Utilized linear regression to forecast volume at T, integrating five-day historical data within the same 30-minute windows and intra-day patterns from the preceding two periods (Ttoday-1 and Ttoday-2), for calculating volume projections.

Offered trade execution at guaranteed prices with an actual trading cost of 0.01% of the asset price, hence enhancing market liquidity and offering the best prices to clients.

Reinforced Informed Oil Trader - RL Agent

Developed an LSTM model for forecasting oil prices by analyzing U.S. Energy and macroeconomic Indicators such as Oil production, consumption, GDP growth, Real personal income, Inflation, and Production index for monthly data over 35 years.

Designed a reinforcement learning-based agent to make trading decisions based on features and signals generated achieving a Sharpe of 2.24, Sortino of 7.75, and a positive skew of 6.68 on 50-month backtesting. However, the returns were 4.15% annualized because of the slow trading rate.

Equity Market Impact Model

Developed a market impact model based on Direct Estimation of Equity Market Impact (Almgren et. al) by analyzing trades and quotes millisecond-level data for 65 days data from the top 500 most liquid stocks in NYSE, utilizing daily imbalance as a proxy for trades, and separating temporary and permanent impact components.

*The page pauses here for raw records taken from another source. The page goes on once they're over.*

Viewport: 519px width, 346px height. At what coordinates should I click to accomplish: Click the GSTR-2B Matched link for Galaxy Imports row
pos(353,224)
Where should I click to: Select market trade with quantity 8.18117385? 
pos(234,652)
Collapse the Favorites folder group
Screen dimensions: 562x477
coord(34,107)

Performed non-linear regression to estimate model parameters to calculate temporary impact using Daily value traded, order flow imbalance, volatility, and volume-weighted terminal and starting prices, resulting in improved execution strategies and effective cost estimation.

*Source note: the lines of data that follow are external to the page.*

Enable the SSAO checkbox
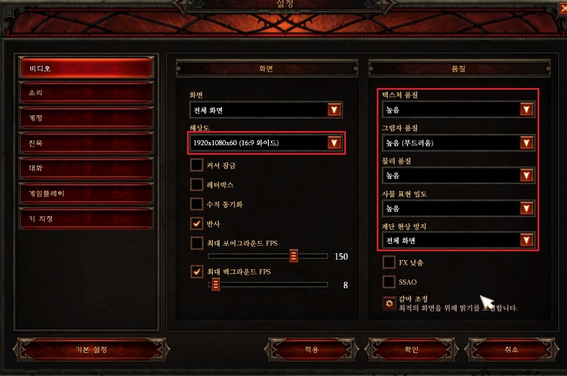 (x=389, y=282)
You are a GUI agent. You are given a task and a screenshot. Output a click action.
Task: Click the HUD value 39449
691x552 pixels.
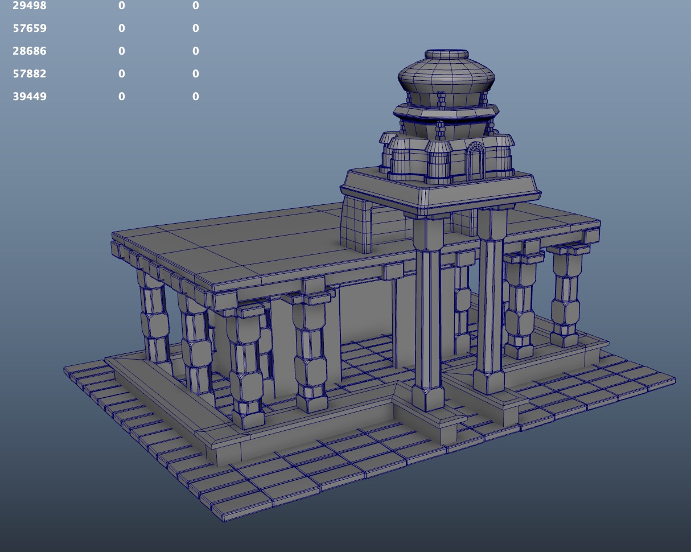tap(30, 97)
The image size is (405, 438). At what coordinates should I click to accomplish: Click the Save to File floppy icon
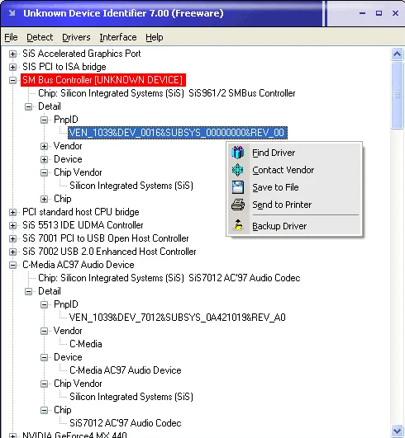tap(237, 187)
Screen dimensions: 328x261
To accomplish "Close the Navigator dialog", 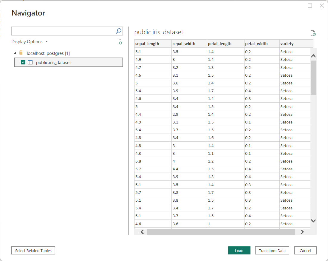I will 322,6.
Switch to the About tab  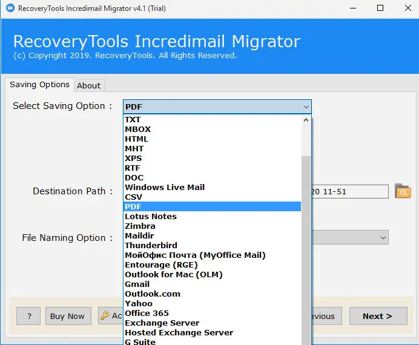tap(89, 85)
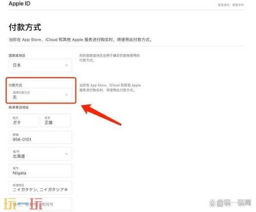Open the 日本 country or region dropdown
This screenshot has width=256, height=212.
[40, 65]
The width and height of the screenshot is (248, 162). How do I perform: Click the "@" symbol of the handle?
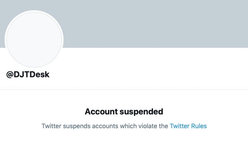click(x=10, y=75)
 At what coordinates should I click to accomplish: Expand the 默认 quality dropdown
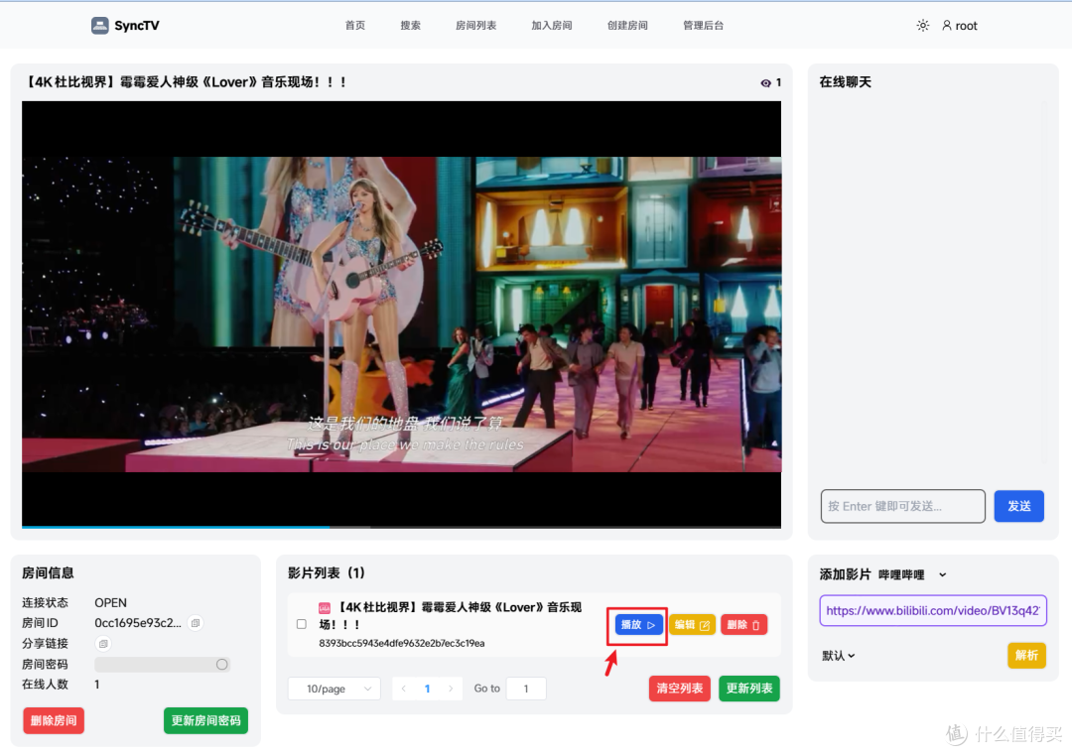click(x=837, y=655)
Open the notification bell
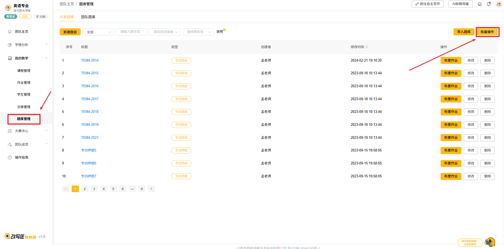Screen dimensions: 504x249 coord(489,4)
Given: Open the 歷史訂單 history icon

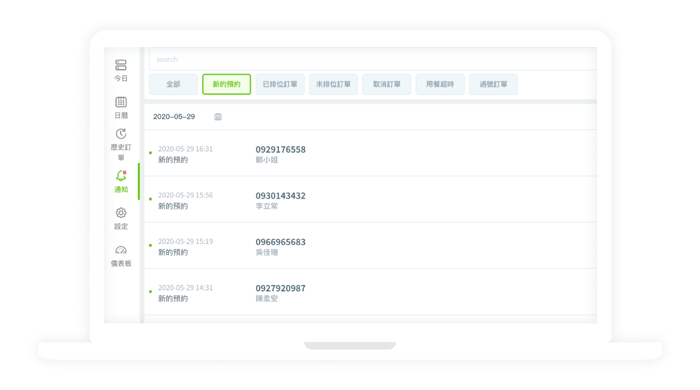Looking at the screenshot, I should pos(121,134).
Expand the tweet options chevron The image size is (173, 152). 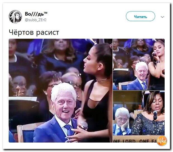click(162, 17)

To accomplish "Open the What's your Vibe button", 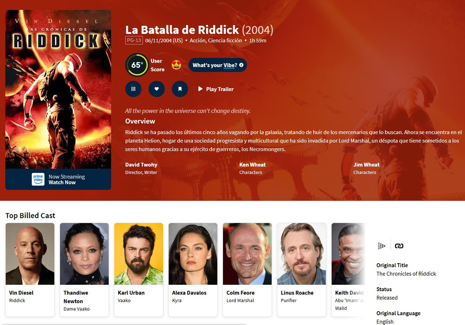I will point(217,65).
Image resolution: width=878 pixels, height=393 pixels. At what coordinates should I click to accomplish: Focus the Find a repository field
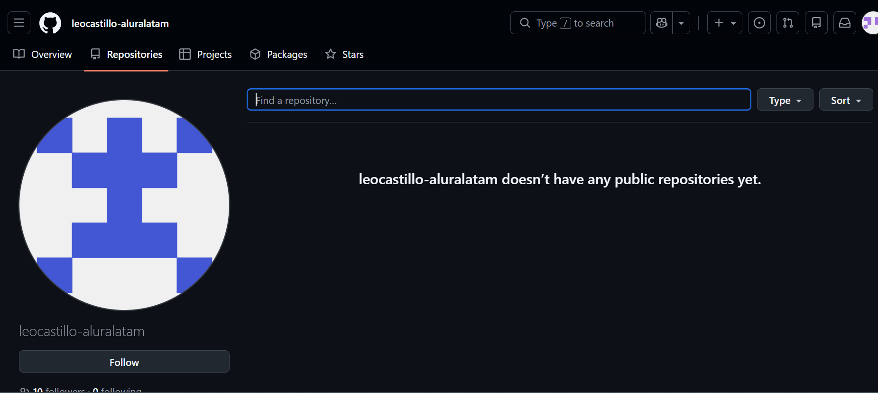pyautogui.click(x=499, y=100)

Fuzzy Binomial Option Pricing Model

Developed the Fuzzy Binomial Option Pricing Model (OPM) integrating fuzzy set theory, leading to a substantial reduction in portfolio volatility and increased stability in unpredictable markets.

Implemented customized position sizing techniques based on maximum risk-optimized returns.

Real-time simulations validated the model's effectiveness, consistently delivering desired risk-return profiles and significantly improving investment outcomes.

DMSResNet: A Tiny Robust ResNet

Developed a novel lean ResNet architecture containing 4.3 million parameters, integrating Squeeze-Excitation blocks, mix-up data augmentation, and knowledge distillation from ResNet50, achieving 96.14% accuracy on the CIFAR-10 dataset.

Used Lookahead, early stopping, and dropout to optimize the model. Tried a few more methods like random set augmentations, distillation from ResNET101, and Convolution based attention module to improve performance. Placed 4th place in NYU deep learning Cifar 10 classification competition with only ResNET models below 4.3 million parameters allowed.

QueryNYU - NYU Chatbot

Developed a chatbot powered by the LLAMA 7B language model fine-tuned to provide accurate responses to queries about NYU with an impressive 94% accuracy rate.

Leveraged web scraping techniques to extract relevant information from NYU's database seamlessly integrating it with LLM using RAG and VectorDB using Langchain, resulting in a 92% reduction in training costs compared to conventional models while ensuring a comprehensive knowledge base.

Cryptocurrency Price Prediction using Transformers

Developed a transformer model leveraging sentiment analysis and cross-currency correlations to predict Ethereum prices using T-1 data from ETH, ADA, and DOT.

Incorporated 5-day lagging prices of ETH, correlation scores, and normalized prices of other cryptocurrencies for enhanced prediction accuracy.

Achieved superior performance over traditional models (ANN, MLP) with a Mean Absolute Error (MAE) of 0.01 and a Mean Absolute Percentage Error (MAPE) of 14.91%.

See Food, Know Food - A Food Item Classifier

Architected a food item classifier using MobileNetV2 architecture and fine-tuned it, achieving a remarkable 87.8% accuracy and reducing inference time by 80% in identifying 10 food classes.

Architected a scalable and resource-efficient deployment by Dockerizing the app and orchestrating it on Kubernetes, resulting in a 75% reduction in memory usage and a 62.5% decrease in CPU usage under 20 concurrent users with 5 clusters.

Stock Screening and Analysis Dashboard

Developed a Stock Screening and Analysis Dashboard, leveraging Apache Kafka, Amazon S3, and Amazon Athena on AWS, Python, and Tableau to ingest, store, query, analyze, and visualize large amounts of historical stock data from Yahoo Finance API.